Because the chip uses an odd-numbered CPU multiplier and the memory clock is derived from the CPU clock, we’ve got more memory madness going on with the X2 6000+. The 15.0x multiplier means that the memory is forced to use the CPU/8 divider to derive its actual clock when it’s set to DDR2-800 in the system BIOS. A quick calculation reveals that the memory is running at 375MHz or 750MHz DDR on the X2 6000+.

Without further ado, let’s get onto the benchmarks.

Test Setup:

AMD Athlon 64 System Setup:

ASUS M2N32-SLI Deluxe motherboard (NVIDIA nForce 590 SLI chipset); BFG Tech GeForce 7900 GTX OC video card (operating at 670/1640MHz); 2x1GB Corsair XMS2-6400C3 DDR2 memory (running at DDR2-800 with 3.0-3-3-9-1T timings); Seagate 7200.9 200GB SATA Hard Disk Drive; LG 16x DVD-ROM drive, OCZ GameXStream 700W PSU; Windows XP Professional Service Pack 2; NVIDIA nForce Standalone 9.35 WHQL platform drivers; NVIDIA Forceware 91.31 WHQL.

Processors:

  • AMD Athlon 64 X2 6000+ - 3.0GHz, 1GHz HTT, 2x1MB L2 cache, two cores, 90nm, Windsor;
  • AMD Athlon 64 FX-62 - 2.8GHz, 1GHz HTT, 2x1MB L2 cache, two cores, 90nm, Windsor;
  • AMD Athlon 64 X2 5000+ EE - 2.6GHz, 1GHz HTT, 2x512KB L2 cache, two cores, 65nm, Brisbane;
  • AMD Athlon 64 X2 5000+ - 2.6GHz, 1GHz HTT, 2x512KB L2 cache, two cores, 90nm, Windsor;
  • AMD Athlon 64 X2 4600+ - 2.4GHz, 1GHz HTT, 2x512KB L2 cache, two cores, 90nm, Windsor;
  • AMD Athlon 64 X2 4200+ - 2.2GHz, 1GHz HTT, 2x512KB L2 cache, two cores, 90nm, Windsor;
  • AMD Athlon 64 X2 3800+ - 2.0GHz, 1GHz HTT, 2x512KB L2 cache, two cores, 90nm, Windsor.

Intel Core 2 System:

Intel Desktop D975XBX2 motherboard (Intel 975X/ICH7R chipset); BFG Tech GeForce 7900 GTX OC video card (operating at 670/1640MHz); 2x1GB Corsair XMS2-6400C3 DDR2 memory (running at DDR2-800 with 3.0-3-3-9 timings); Seagate 7200.9 200GB SATA Hard Disk Drive; LG 16x DVD-ROM drive, OCZ GameXStream 700W PSU; Windows XP Professional Service Pack 2; Intel Inf 7.22 WHQL platform drivers; NVIDIA Forceware 91.31 WHQL.

Processors:

  • Core 2 Extreme QX6700 - 2.67GHz, 1066MHz FSB, 2x4MB L2 cache, four cores, 65nm, Kentsfield;
  • Core 2 Extreme X6800 - 2.93GHz, 1066MHz FSB, 4MB L2 cache, two cores, 65nm, Conroe;
  • Core 2 Duo E6700 - 2.67GHz, 1066MHz FSB, 4MB L2 cache, two cores, 65nm, Conroe;
  • Core 2 Duo E6600 - 2.40GHz, 1066MHz FSB, 4MB L2 cache, two cores, 65nm, Conroe;
  • Core 2 Duo E6400 - 2.13GHz, 1066MHz FSB, 2MB L2 cache, two cores, 65nm, Conroe;
  • Core 2 Duo E6300 - 1.86GHz, 1066MHz FSB, 2MB L2 cache, two cores, 65nm, Conroe;
  • Core 2 Duo E4300 - 1.80GHz, 800MHz FSB, 2MB L2 cache, two cores, 65nm, Allendale.

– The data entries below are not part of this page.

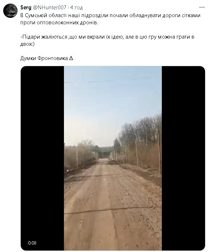This screenshot has height=252, width=209.
Task: Click the right black bar of video
Action: pyautogui.click(x=183, y=158)
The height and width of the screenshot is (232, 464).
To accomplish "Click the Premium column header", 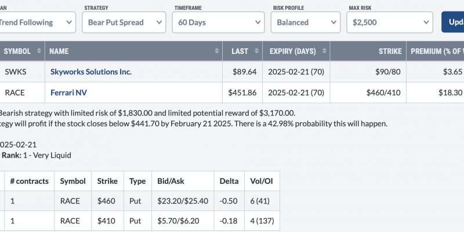I will 436,51.
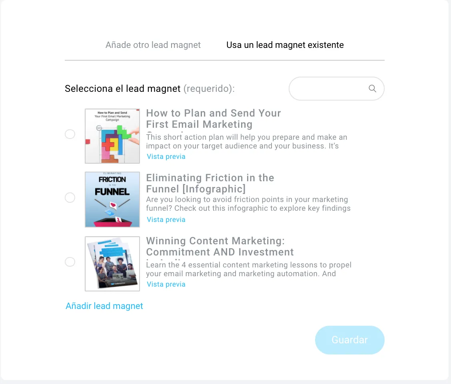Select the first email campaign radio button
The width and height of the screenshot is (451, 384).
pos(70,134)
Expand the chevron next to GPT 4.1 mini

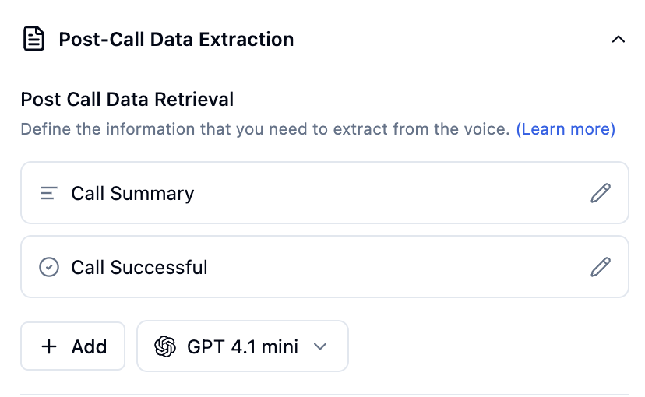point(319,346)
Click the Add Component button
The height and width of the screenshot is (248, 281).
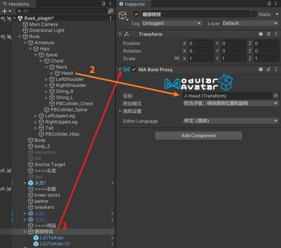tap(198, 136)
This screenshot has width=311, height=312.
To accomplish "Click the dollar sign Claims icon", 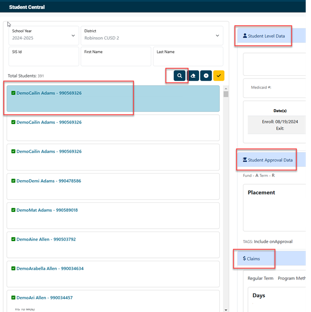I will [244, 258].
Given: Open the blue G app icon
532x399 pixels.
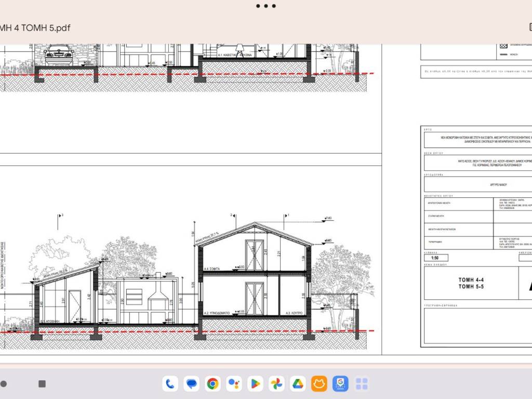Looking at the screenshot, I should [340, 384].
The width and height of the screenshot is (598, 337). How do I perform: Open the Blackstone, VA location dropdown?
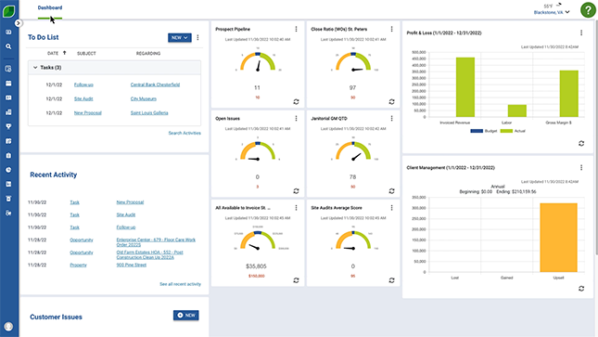552,12
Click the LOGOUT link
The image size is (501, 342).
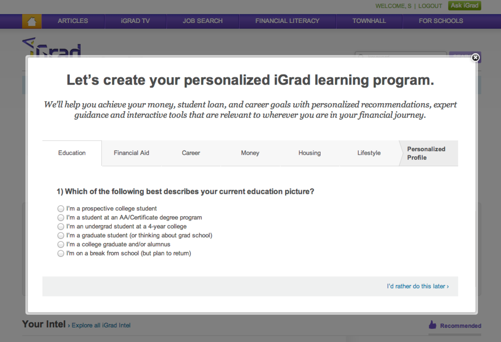[x=430, y=6]
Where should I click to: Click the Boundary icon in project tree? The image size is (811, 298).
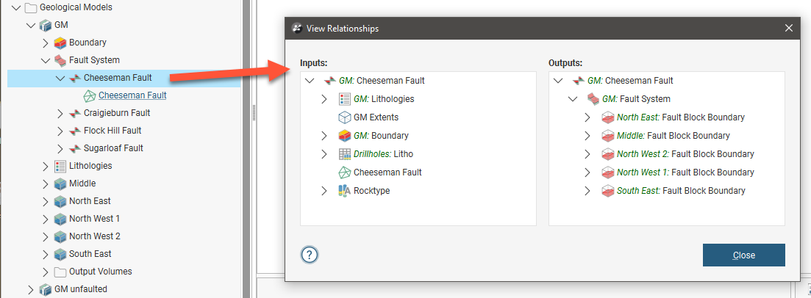(60, 43)
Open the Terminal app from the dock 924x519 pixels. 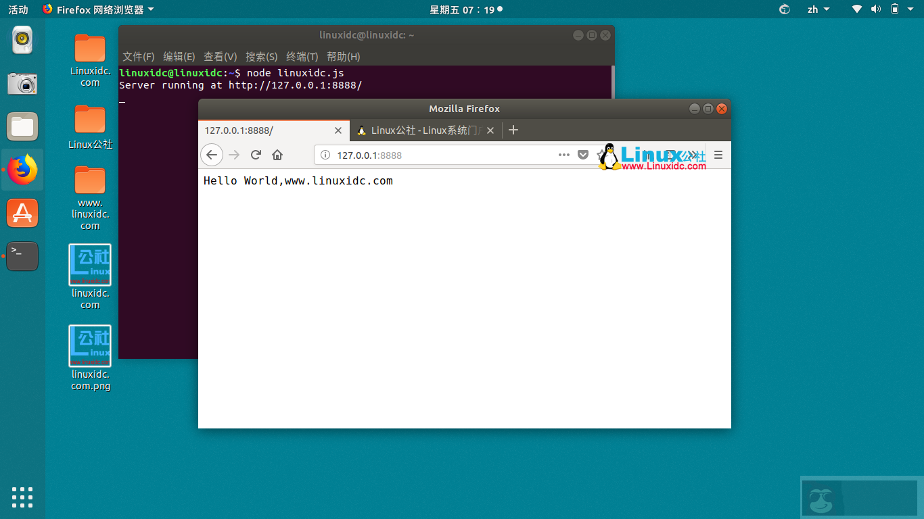pos(22,256)

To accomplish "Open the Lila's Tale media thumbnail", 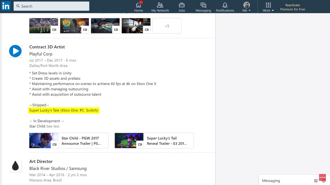I will pos(75,26).
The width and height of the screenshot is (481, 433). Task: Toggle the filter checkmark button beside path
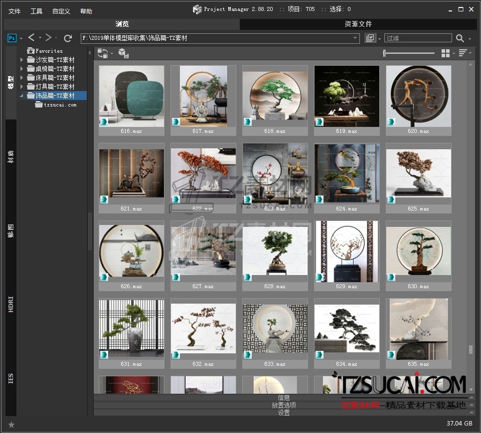pos(370,38)
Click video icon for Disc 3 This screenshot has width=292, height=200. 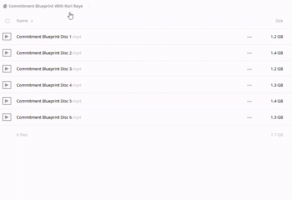click(x=7, y=69)
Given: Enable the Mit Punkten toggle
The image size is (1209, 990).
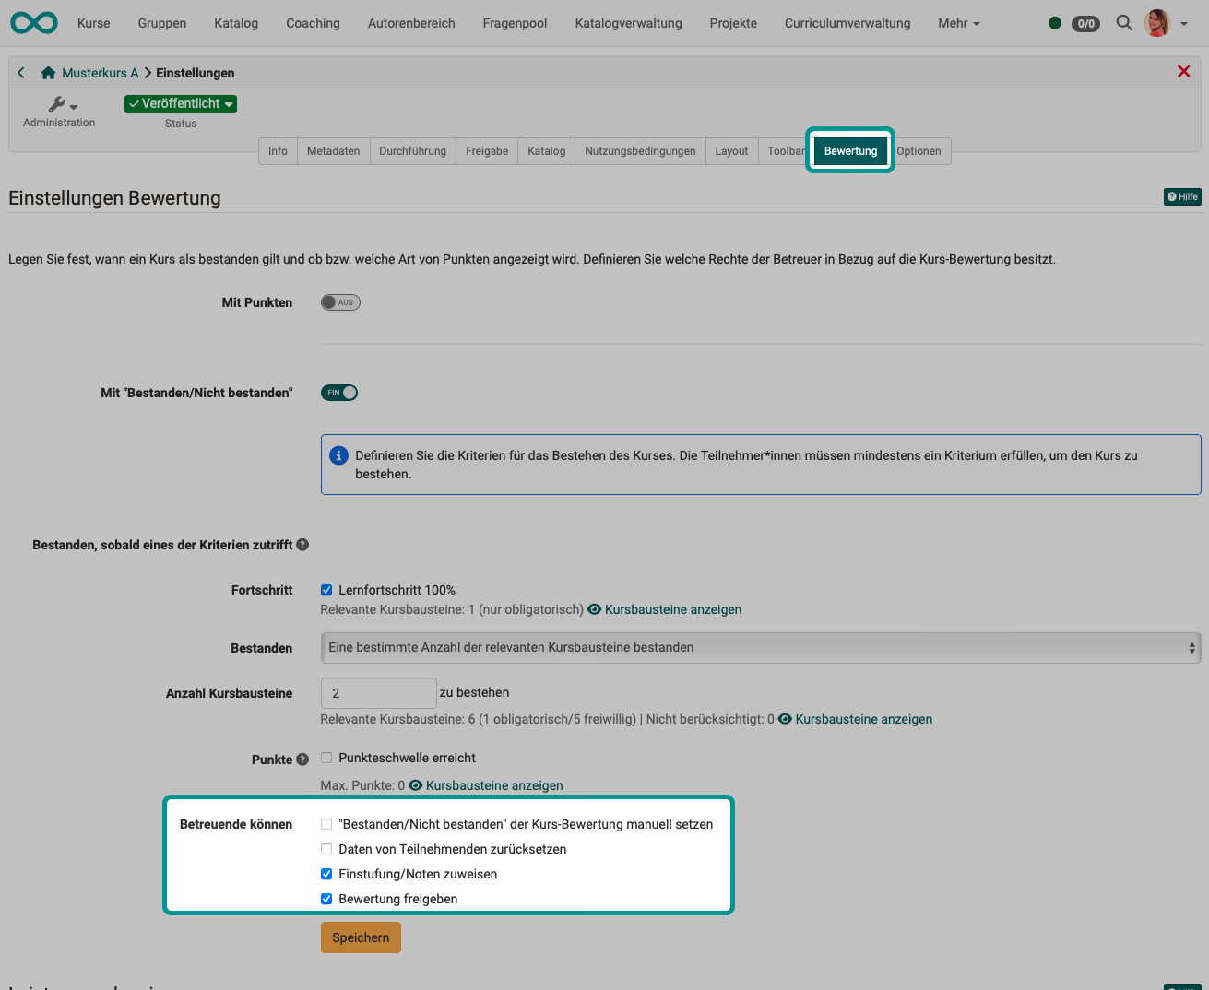Looking at the screenshot, I should pyautogui.click(x=339, y=301).
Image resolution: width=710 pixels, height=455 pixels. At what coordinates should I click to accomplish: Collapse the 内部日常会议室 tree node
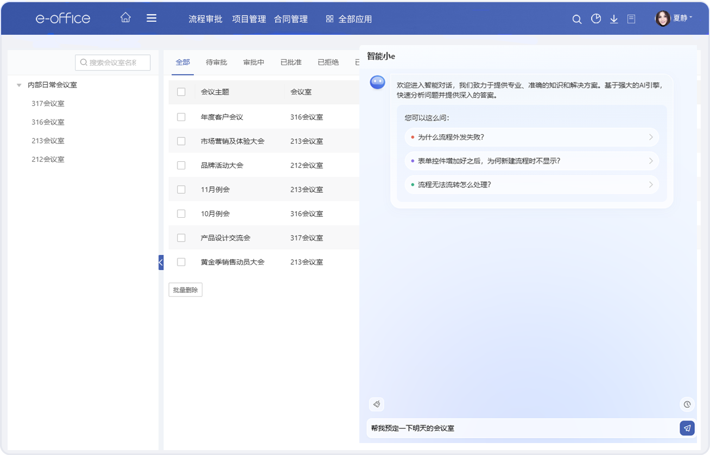(x=19, y=85)
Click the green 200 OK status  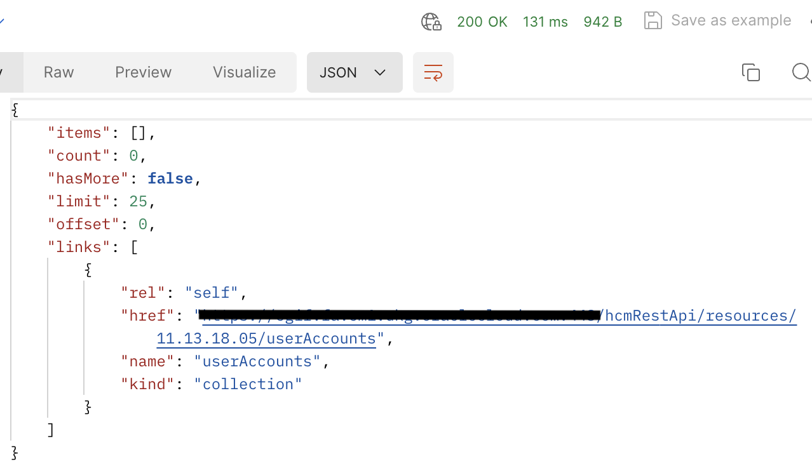[482, 21]
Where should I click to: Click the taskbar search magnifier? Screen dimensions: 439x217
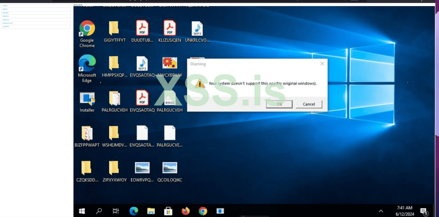[x=99, y=211]
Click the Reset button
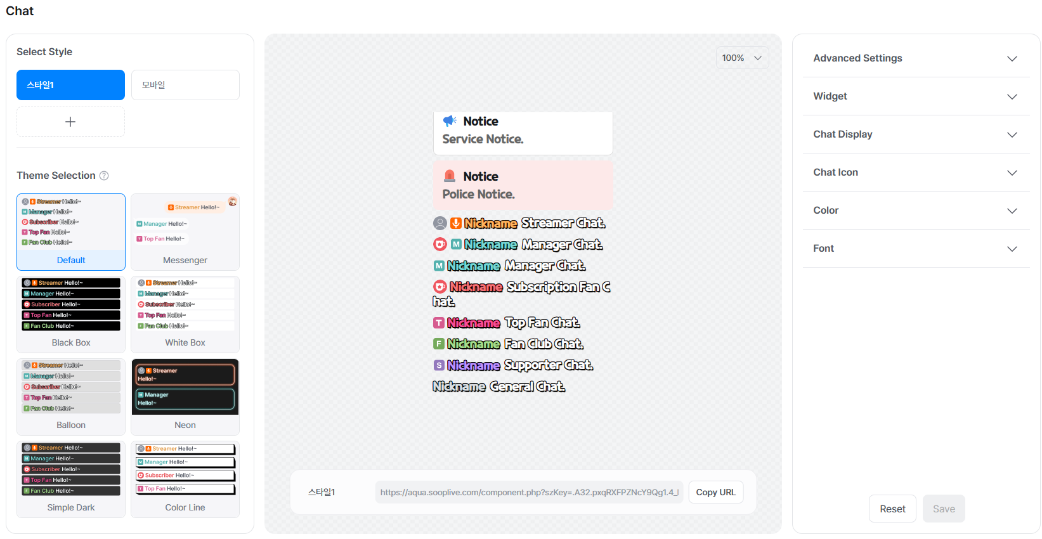This screenshot has width=1042, height=539. coord(892,509)
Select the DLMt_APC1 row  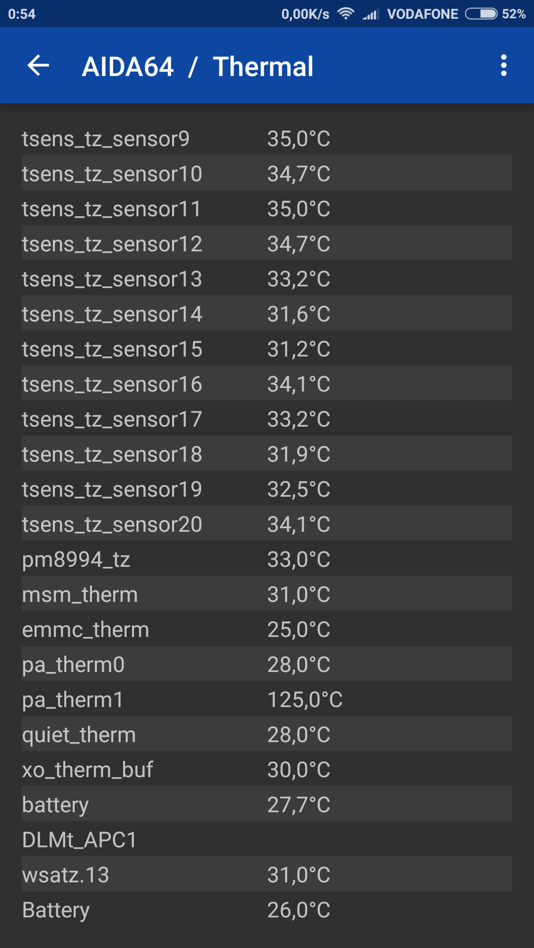(267, 840)
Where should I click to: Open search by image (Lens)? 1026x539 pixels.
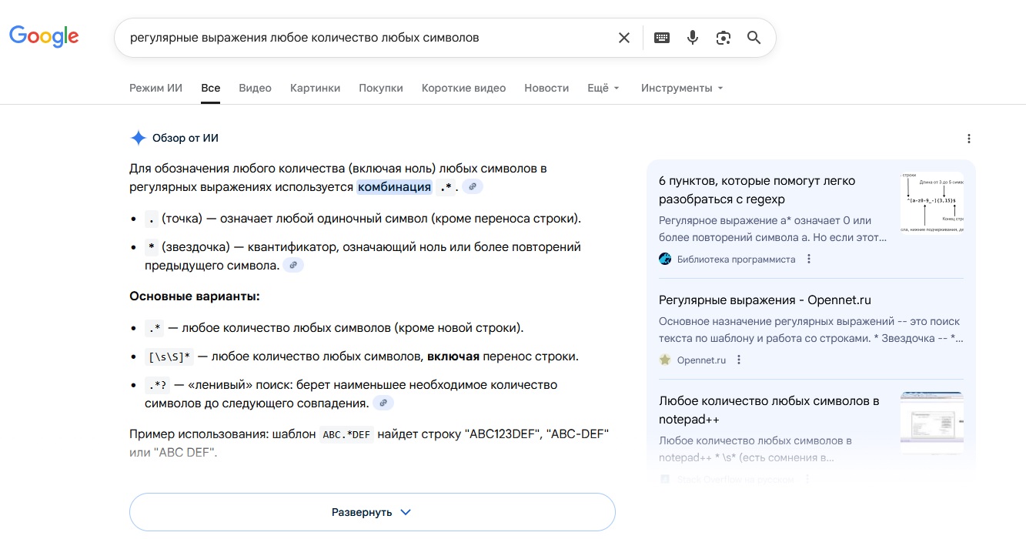pos(723,38)
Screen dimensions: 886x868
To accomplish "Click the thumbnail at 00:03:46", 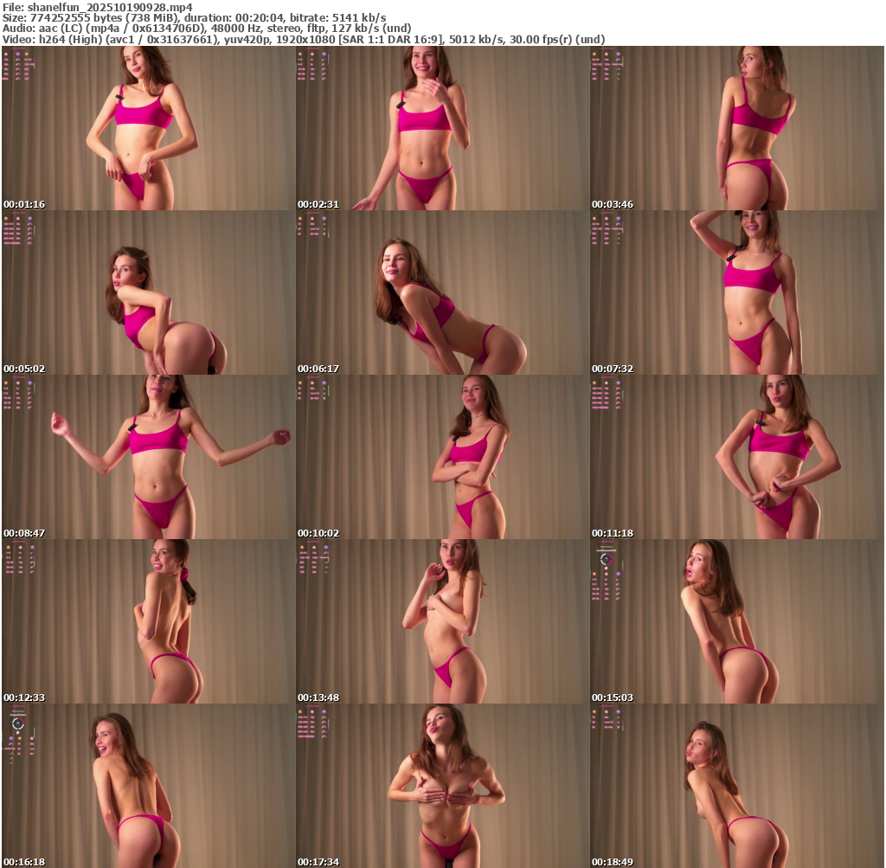I will click(x=736, y=128).
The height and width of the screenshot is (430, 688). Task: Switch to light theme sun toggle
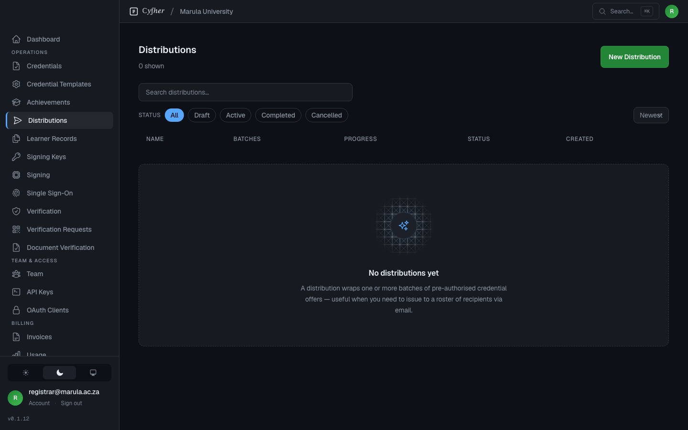tap(26, 373)
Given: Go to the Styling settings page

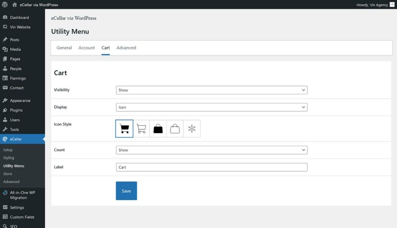Looking at the screenshot, I should (x=8, y=158).
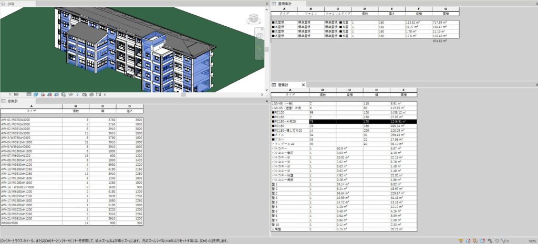Click the Temporary Hide/Isolate icon in view bar

pyautogui.click(x=71, y=94)
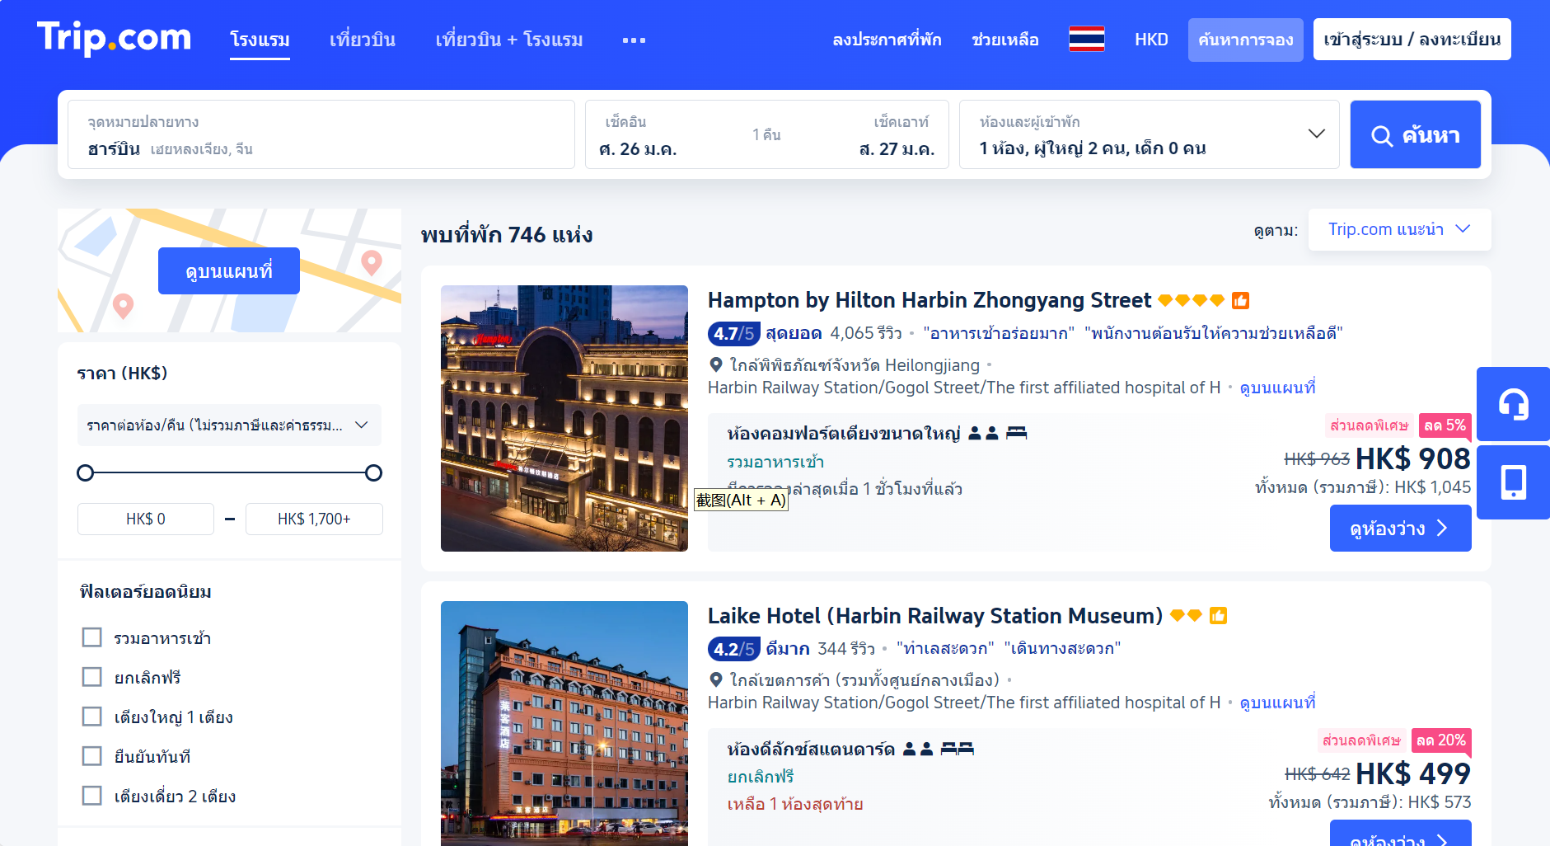Click the mobile app phone icon

pyautogui.click(x=1513, y=482)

Intel Pentium Extreme Edition System Setup:

Intel Desktop D975XBX motherboard (Intel 975X/ICH7R chipset); BFG Tech GeForce 7900 GTX OC video card (operating at 670/1640MHz); 2x1GB Corsair XMS2-6400C3 DDR2 memory (running at DDR2-800 with 3.0-3-3-9 timings); Seagate 7200.9 200GB SATA Hard Disk Drive; LG 16x DVD-ROM drive, OCZ GameXStream 700W PSU; Windows XP Professional Service Pack 2; Intel Inf 7.22 WHQL platform drivers; NVIDIA Forceware 91.31 WHQL.

Processors:

  • Pentium Extreme Edition 955 - 3.46GHz, 1066MHz FSB, 2x2MB L2 cache, two cores, Hyper-Threading Technology Enabled, 65nm, Presler.